Six months on, that has held, and it has moved fastest in an unexpected place. A retailer can sign a marketplace deal and still wait weeks to ship, because one carrier the contract requires is not integrated yet. The commercial agreement is ready; the integration is what holds up the first order.
What an API ecosystem in logistics means
A logistics API ecosystem is the set of documented connections that let a retailer or brand plug delivery capability, carriers, checkout options, tracking, returns, and customs data, into their own systems and their partners' systems through standard interfaces rather than one-off custom builds. In practice it decides how fast you can add a carrier, launch in a market, or expose a delivery promise to a marketplace or an AI assistant. The stronger the ecosystem, the closer "add this carrier" gets to configuration instead of a project.

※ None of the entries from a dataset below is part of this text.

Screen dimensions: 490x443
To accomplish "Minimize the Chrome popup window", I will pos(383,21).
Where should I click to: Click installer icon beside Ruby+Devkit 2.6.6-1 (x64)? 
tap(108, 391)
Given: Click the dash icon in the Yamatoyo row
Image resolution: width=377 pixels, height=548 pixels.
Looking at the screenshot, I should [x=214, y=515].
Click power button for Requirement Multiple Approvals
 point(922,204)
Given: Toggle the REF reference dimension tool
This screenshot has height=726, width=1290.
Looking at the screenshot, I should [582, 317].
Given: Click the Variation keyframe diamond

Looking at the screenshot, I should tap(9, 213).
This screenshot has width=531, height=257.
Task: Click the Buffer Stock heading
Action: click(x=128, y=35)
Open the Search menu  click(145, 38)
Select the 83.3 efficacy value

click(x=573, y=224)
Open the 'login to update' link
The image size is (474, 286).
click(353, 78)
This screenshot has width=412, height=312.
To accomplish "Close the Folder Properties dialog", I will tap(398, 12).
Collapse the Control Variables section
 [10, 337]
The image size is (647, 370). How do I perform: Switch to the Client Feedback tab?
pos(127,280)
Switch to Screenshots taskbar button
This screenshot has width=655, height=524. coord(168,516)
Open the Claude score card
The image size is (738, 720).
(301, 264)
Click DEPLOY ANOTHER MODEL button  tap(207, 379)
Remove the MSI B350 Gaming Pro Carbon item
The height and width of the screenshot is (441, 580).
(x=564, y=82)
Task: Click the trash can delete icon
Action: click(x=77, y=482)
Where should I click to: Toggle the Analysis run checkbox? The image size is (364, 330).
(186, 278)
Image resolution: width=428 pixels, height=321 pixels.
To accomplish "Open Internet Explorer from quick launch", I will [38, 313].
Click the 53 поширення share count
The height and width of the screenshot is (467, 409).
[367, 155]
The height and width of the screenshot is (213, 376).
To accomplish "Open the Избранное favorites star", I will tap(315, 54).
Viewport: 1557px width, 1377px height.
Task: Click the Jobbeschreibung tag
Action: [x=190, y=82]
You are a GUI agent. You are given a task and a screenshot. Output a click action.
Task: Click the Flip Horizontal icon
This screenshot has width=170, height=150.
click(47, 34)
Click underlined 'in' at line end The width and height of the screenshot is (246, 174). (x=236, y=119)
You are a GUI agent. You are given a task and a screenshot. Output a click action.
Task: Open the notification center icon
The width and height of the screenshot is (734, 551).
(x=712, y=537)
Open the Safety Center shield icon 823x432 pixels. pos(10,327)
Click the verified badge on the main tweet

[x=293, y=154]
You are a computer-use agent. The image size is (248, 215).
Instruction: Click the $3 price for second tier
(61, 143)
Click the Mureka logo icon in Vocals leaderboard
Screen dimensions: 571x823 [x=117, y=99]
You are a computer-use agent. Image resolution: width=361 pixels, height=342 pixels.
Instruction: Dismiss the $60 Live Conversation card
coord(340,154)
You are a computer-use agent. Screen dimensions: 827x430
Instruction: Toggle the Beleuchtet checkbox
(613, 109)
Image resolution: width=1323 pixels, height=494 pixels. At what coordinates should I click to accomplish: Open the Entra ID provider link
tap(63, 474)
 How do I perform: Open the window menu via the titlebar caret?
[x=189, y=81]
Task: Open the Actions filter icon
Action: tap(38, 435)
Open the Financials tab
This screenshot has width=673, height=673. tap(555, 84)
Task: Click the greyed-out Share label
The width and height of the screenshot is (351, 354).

Why partners now pick you for your APIs
The old competitive question in logistics was about assets: fleet, warehouse space, network reach. The 2026 question is increasingly about connection; when a marketplace, a retailer, or a carrier evaluates whether to work with you, they are asking, in effect, how quickly and cleanly you can plug into what they already run.
For a retailer, that shows in how fast you can add the carriers a new channel requires, and how much of the delivery menu you can stand up in a new market without a build.
For a carrier or logistics provider, the same force runs in reverse: providers with well-documented APIs and reliable event streams are easier to add to a shipper's multi-carrier setup, and in our experience that ease is increasingly a factor in tenders. A carrier that is slow or costly to integrate can lose volume it would otherwise win on rate.
An asset advantage still counts, but it can be offset by a connection that is hard to work with, because a buyer tends to route volume to whoever they can onboard before the season starts. That makes the quality of your APIs part of your commercial offer, read by the people deciding whether to send you business.
Two integration fronts moved in 2026, at very different speeds
The freight-data side moved on schedule, as regulation intended. The EU's eFTI framework is in its build year, with certified platforms and authorities preparing through 2026 and full application from 9 July 2027, when authorities across the EU must accept electronic freight information through certified platforms. The Commission estimates savings of up to €1 billion a year for the sector.
Alongside it, DCSA member carriers hold to their pledge of 50% electronic bills of lading within five years and 100% by 2030. This side is predictable and moves to a public timetable.
The commerce side moved the other way. Between April 2025 and January 2026, five competing agentic commerce protocols launched: OpenAI's Agentic Commerce Protocol, Google's AP2 with more than 60 partners, Visa's Trusted Agent Protocol, Mastercard Agent Pay, and then a Universal Commerce Protocol backed by Google, Shopify, and a coalition of major retailers and payment networks.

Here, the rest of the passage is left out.